Görüntülediğiniz mahkeme kararı kesinleşmiş bir karardır.

T.C.
İSTANBUL
BÖLGE ADLİYE MAHKEMESİ
12. HUKUK DAİRESİ
DOSYA NO: 2018/2251
KARAR NO : 2020/1108
T Ü R K M İ L L E T İ A D I N A
İ S T İ N A F K A R A R I
İNCELENEN KARARIN
MAHKEMESİ: BAKIRKÖY 3. ASLİYE TİCARET MAHKEMESİ
TARİHİ: 19/06/2018
NUMARASI : 2016/555 Esas 2018/709 Karar
DAVA: Ticari Şirket (Ortaklıktan Çıkma Veya Çıkarılmaya İlişkin)
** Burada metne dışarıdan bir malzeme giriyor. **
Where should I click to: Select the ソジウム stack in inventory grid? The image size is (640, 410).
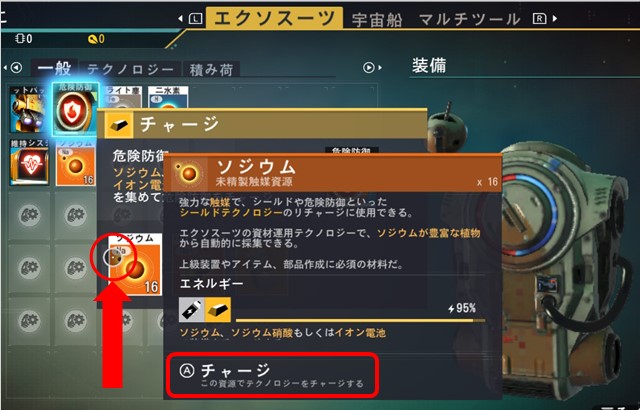(x=76, y=162)
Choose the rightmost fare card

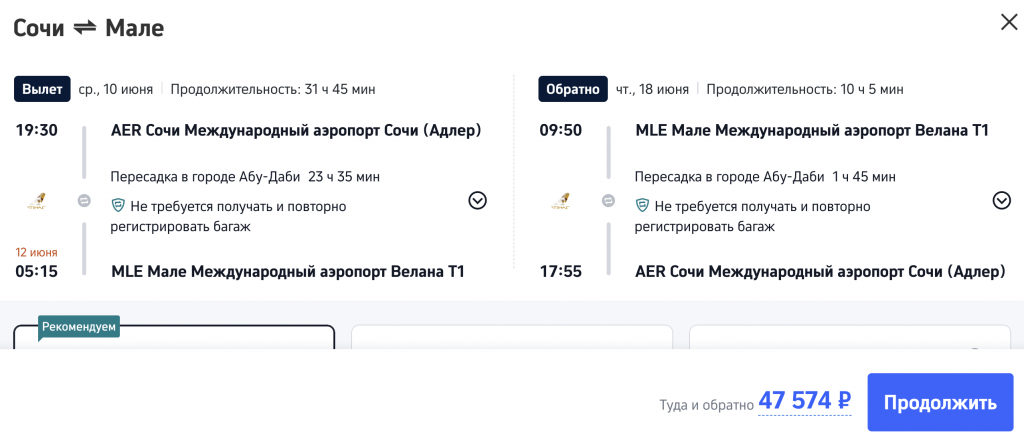pyautogui.click(x=850, y=338)
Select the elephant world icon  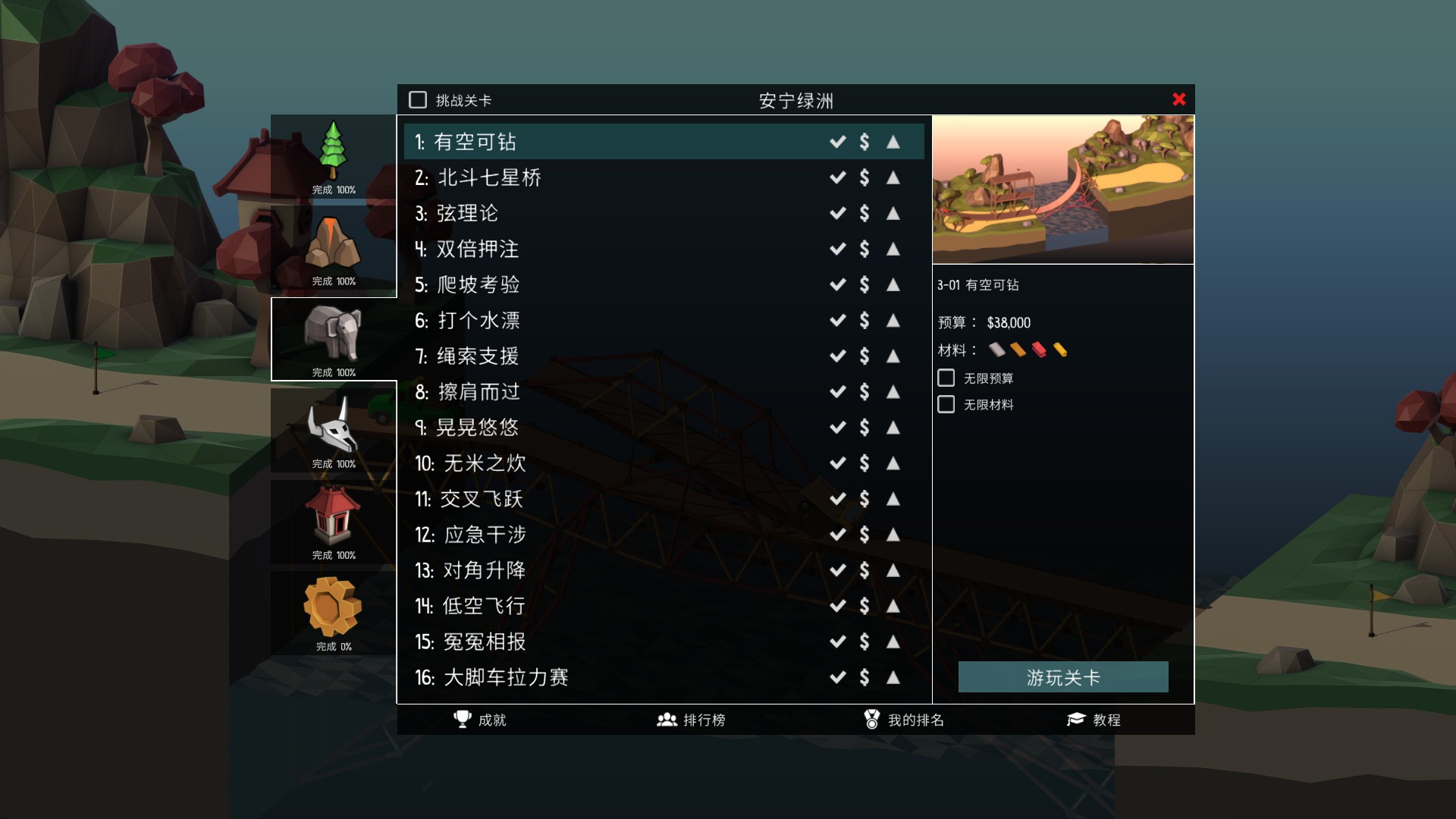click(x=334, y=339)
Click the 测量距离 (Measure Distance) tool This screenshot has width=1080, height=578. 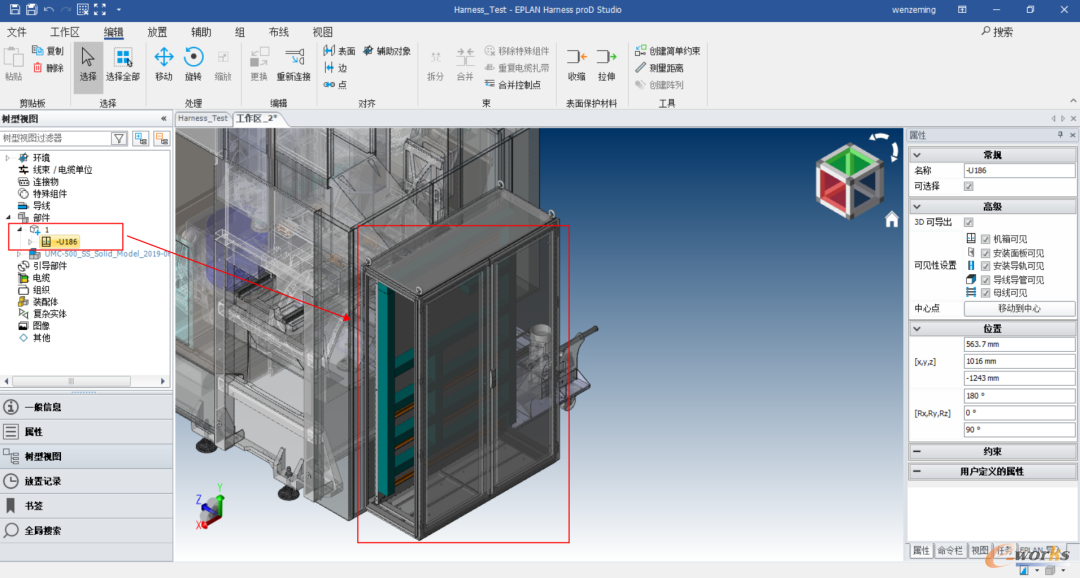point(660,68)
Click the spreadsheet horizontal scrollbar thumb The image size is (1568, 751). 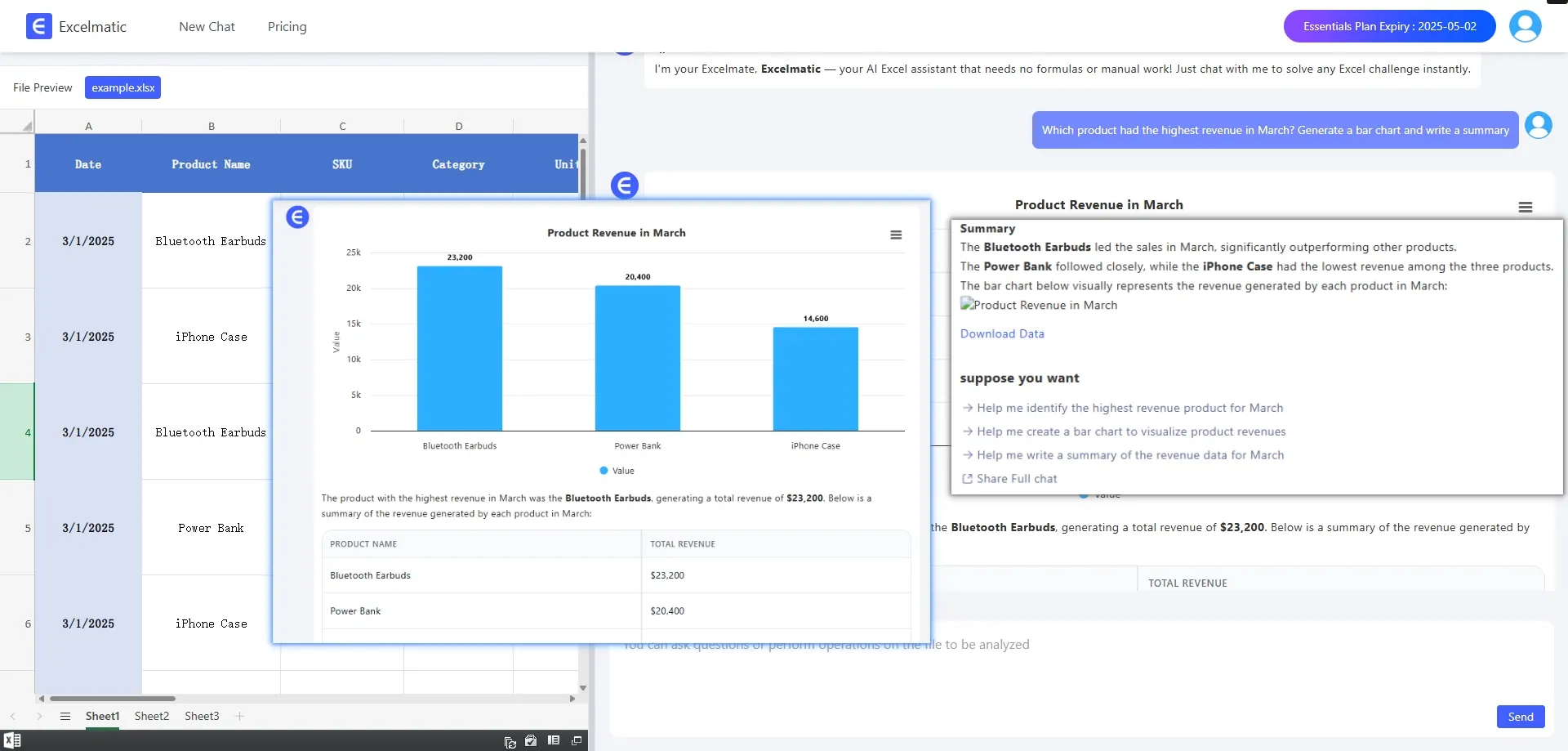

İSTİNAF KARAR TARİHİ: 03/11/2020
Davanın kabulüne ilişkin hükmün davalı vekilince istinaf edilmesi üzerine düzenlenen rapor ve dosya kapsamı incelenip gereği görüşülüp düşünüldü;
DAVA: Davacı vekili; davalının 30/06/2014 tarihinde kurulan davacı şirketin 3 kurucu ortağından biri olduğunu ve tıpkı diğer 2 ortak gibi %33,33 oranında şirket hissesine sahip olduğunu, ağız ve diş sağlığı alanında hizmet veren şirketin esas sermayesinin 15.000 olup bu sermayenin 600 paya ayrıldığını ve üç ortağa da 200’er pay dağıtıldığını, netice itibariyle her bir ortağın pay oranının %33,33 olduğunu, davalının esas sözleşme ile şirket müdürü olarak atandığı ve münferiden şirketi temsil etmeye yetkili kılındığını, ancak bir süre sonra davalının ortaklar kurulunca belirlenen şirket politikalarından memnun olmadığını dile getirmeye başladığını ve zaman içerisinde bazen açık bazen zımni bir biçimde işbu politikalara aykırı davranmaya başladığını, bununla birlikte müdür olarak şirketi özensiz ve basiretsiz yönettiğini, diş hekimi olarak da hastalara hatalı tedavi uyguladığını, bu hususlarda uyarılmasının ise davalı yanı daha da fevri davranmaya ittiği ve şirketin ticari itibarına zarar veren tutumlar sergilemeye başladığını, 17/05/2016 tarihinde davalıdan, yapılan yüksek tutarlı masrafların açıklanması ve belgelendirilmesinin talep edildiğini, ancak davalının bu talebe ortağı … saldırarak ve onu darp ederek yanıt verdiğini, 18/03/2016 tarihinde davalının, müvekkili şirketin muhasebe danışmanı … ile toplantı halinde iken görüldüğü ve şirketi kendi akrabasına borçlandırmak suretiyle şirket hisselerini ele geçirmeye yönelik art niyetli ticari hamleler ve planlar yaptığını belirterek, davalının haklı sebeple şirket ortaklığından çıkarılmasına, davalıya ait %33 payın, payları oranında diğer şirket ortaklarına devredilmesine karar verilmesini talep etmiştir.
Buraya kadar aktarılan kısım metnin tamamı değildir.